3. Taraflar arasında uyuşmazlık konusu olmayan Danışmanlık Sözleşmesinin 11 inci maddesinde tarafların sözleşmenin yorumu ve uygulanmasından doğabilecek her türlü uyuşmazlıkta İstanbul Mahkemelerinin ve İcra Dairelerinin yetkili olacağını kabul ettikleri kararlaştırılmıştır. Dava, 6100 sayılı Kanun yürürlüğe girdikten sonra, 26.02.2020 tarihinde açılmış olup, sözleşmedeki yetki şartının geçerli olup olmadığı 6100 sayılı Kanun hükümlerine göre belirlenecektir. Söz konusu Kanun'un Yetki Sözleşmesi başlıklı 17 nci maddesinde "tacirler ve kamu tüzel kişilerinin" sözleşme ile yetkili mahkemeyi belirleyebilecekleri öngörülmüştür. Düzenleme ile gerçek kişilerin korunması amaçlanmış, tacirler veya kamu tüzel kişileri dışındaki gerçek kişilerin, kendi aralarında yetki sözleşmesi yapmaları kabul edilmemiştir.

4. Bir davada, birden fazla genel ve özel yetkili mahkeme varsa, davacı bu mahkemelerden birinde dava açmak hususunda bir seçimlik hakka sahiptir.

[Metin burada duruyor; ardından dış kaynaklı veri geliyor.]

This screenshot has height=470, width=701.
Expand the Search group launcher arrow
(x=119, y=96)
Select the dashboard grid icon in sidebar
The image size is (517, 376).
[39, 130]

Davacı, davasını bu genel ve özel yetkili mahkemelerden hiçbirinde açmaz ve yetkisiz bir mahkemede açarsa, o zaman seçme hakkı davalılara geçer.

5. Somut olayda, dosya kapsamından davacının tacir olmadığı anlaşıldığından sözleşmedeki yetkiye ilişkin düzenlemenin geçerli olmadığı, dava tarihi itibarıyla yerleşim yeri Gaziosmanpaşa/İstanbul olan davacının davayı yetkisiz İstanbul Mahkemelerinde açtığı anlaşılmaktadır. Hal böyle olunca seçme hakkı davalıya geçmiş ve davalı vekilince de süresinde ve usulüne uygun olarak yerleşim yerinin bulunduğu yer olan Bandırma Mahkemelerinin yetkili olduğuna ilişkin itirazında bulunduğu anlaşıldığından uyuşmazlığın Bandırma 2. Asliye Hukuk Mahkemesinde görülerek sonuçlandırılması gerekir.

III. KARAR

Açıklanan sebeplerle;

6100 sayılı Kanun’un 21 ve 22 nci maddeleri ile 5235 sayılı Kanun’un 36 ncı maddesinin üçüncü fıkrası gereğince Bandırma 2. Asliye Hukuk Mahkemesinin YARGI YERİ OLARAK BELİRLENMESİNE,

13.05.2024 tarihinde oy birliğiyle kesin olarak karar verildi.